L’assistance interloquée resta muette et le fier Domoïos pris d’un rire hystérique lança :
— Il est trop top pour jubiler, déjection nohyxoise. Ceci n’est pas un banal combat. Tu es un descendant des tribus du Sud alors que ce sont celles de l’Ouest qui m’ont fait. Sur le champ de bataille, une simple blessure n’aurait pu avoir raison de ma volonté de te détruire. Puis sa peau rouge se ternie de gris, les arrête de son visage ressortirent, ses traits furent déformés par la haine et pris d’une rage intraitable, il se mit à hurler :
— À mort l’aclanide ! Un combat à mort pour la victoire !
Mais alors qu’il finissait sa phrase, Izba, qui ne s’était pas donné la peine de répondre, s’était lancé dans une charge brusque et violente. Les siècles de techniques nohyxoises reposaient entièrement sur la défense et voilà que ce jeune présomptueux, livré à sa bouillante ardeur, attaquait. Domoïos allait saisir sa chance. Il fit un bond en avant pour casser son élan et donna un coup de taille puissant en direction de son ennemi le ratant de peu. Dans sa lancée, il pivota à une allure diabolique, envoyant la pointe de sa seconde épée en direction de l’outrecuidant. Mais celui-ci se déroba. Il fit un roulé-boulé, passa sous la lame et se réceptionna un genou à terre, ses deux scramasaxes croisés sous la gorge de l’Héméien.
Pendant un instant qui parut une éternité, tout resta figé. Le public était enfermé dans un mutisme stupéfait. Ils cherchaient à comprendre une situation dépassant la logique, comme s’ils avaient été en face d’un étalon chevauchant sur un homme. Le silence fut rompu lorsque Domoïos en déséquilibre tomba à la renverse et s’écrasa avec fracas sur le sol. Son cou saignait. Izba s’était redressé, prêt à réagir au moindre geste. C’est le moment que choisit Maul pour mettre un terme à une situation qui pouvait dégénérer.
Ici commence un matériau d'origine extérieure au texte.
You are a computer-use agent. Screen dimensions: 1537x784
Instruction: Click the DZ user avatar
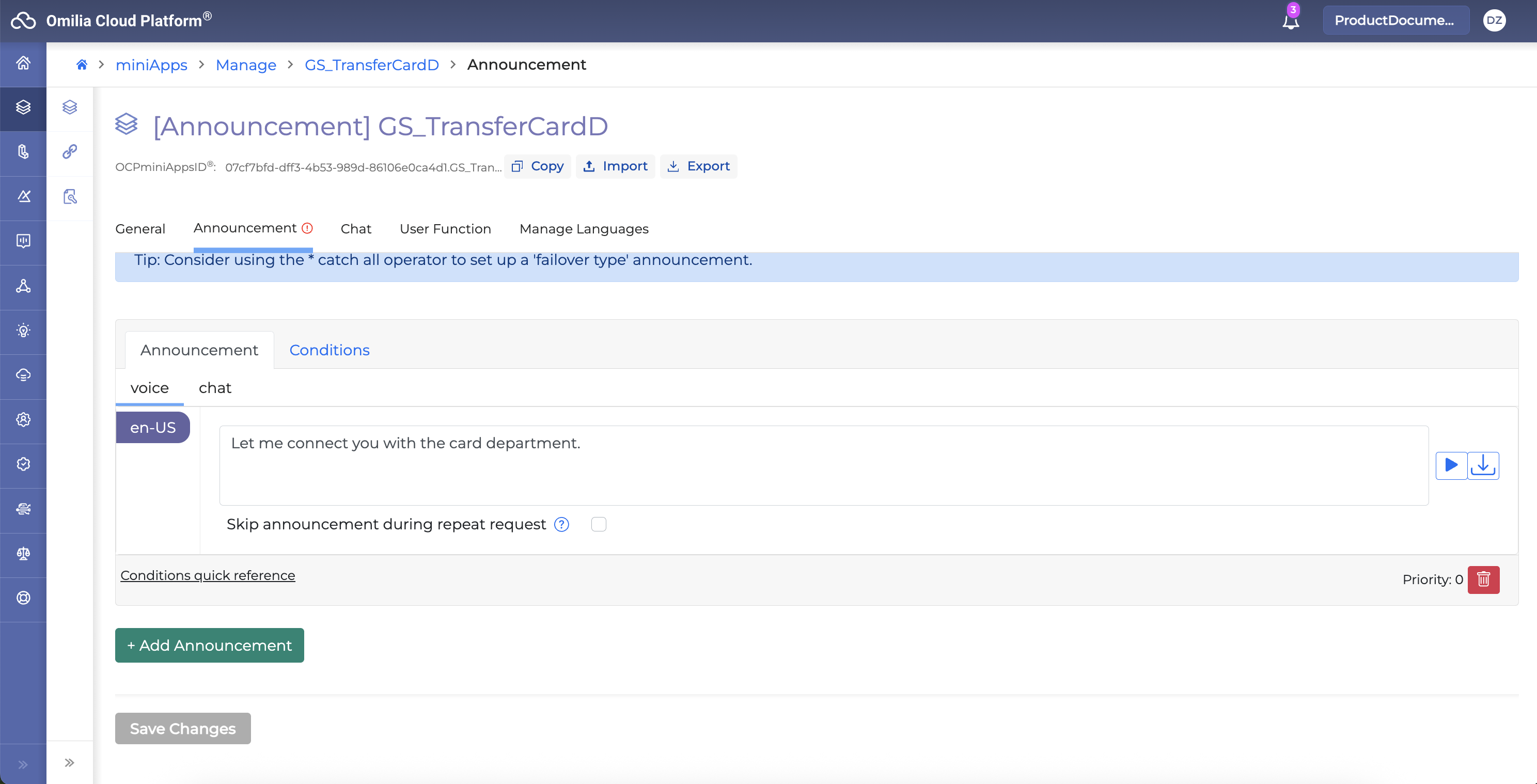point(1494,20)
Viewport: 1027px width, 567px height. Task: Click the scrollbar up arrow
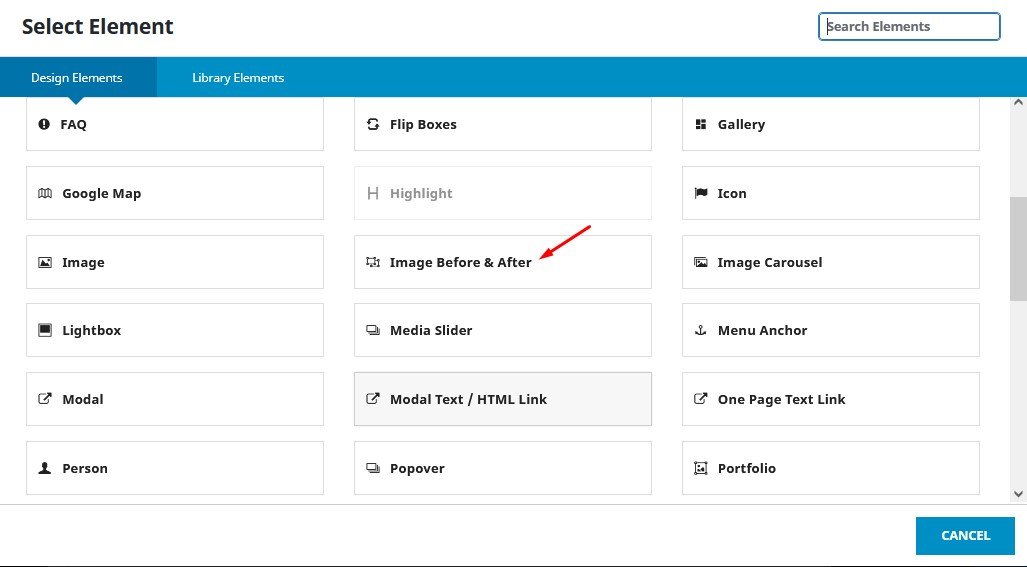[1018, 104]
— Qu’est-ce que c’est que cette histoire se chuchota-t-il à lui même en se levant. Puis il annonça avec un enthousiasme mesuré :
— Peuple de Dacéana, nous vivons un jour historique. Je déclare Izba, fils d’Ekta, vainqueur du tournoi de l’île de l’Est et premier Nohyxois à prétendre à ce titre.
La victoire du guerrier à la peau bleue fut accueillie dans un froid glacial. Il y eut quelques applaudissements sans conviction suivis d’un bruit confus de mécontentement. Dans l’arène, Orphith s’était précipité vers Domoïos pour le soigner et ainsi éviter que le goût amer de la défaite ne lui donne envie de continuer le combat. Il fit au passage un sourire complice à Izba qui le regardait s’approcher.
Le souverain de l’île de l’Est allait reprendre la parole, mais milieu du public monta une soudaine agitation. La foule s’écartait et dans le vide créé une personne descendait vers l’arène encouragée par les spectateurs à proximité. Il s’agissait de Mourïos qui foula l’air de combat et se dirigea d’un pas décidé vers la tribune des hautes personnalités. Une rumeur circonspecte courue à travers les gradins. L’Héméien s’arrêta devant l’estrade et se tint là en silence, attendant que le patriarche lui adresse la parole.
— Mourïos du clan Norbhaile. Et bien ! Que me vaut cette entrée spectaculaire ? L’interrogea Maul imperturbable.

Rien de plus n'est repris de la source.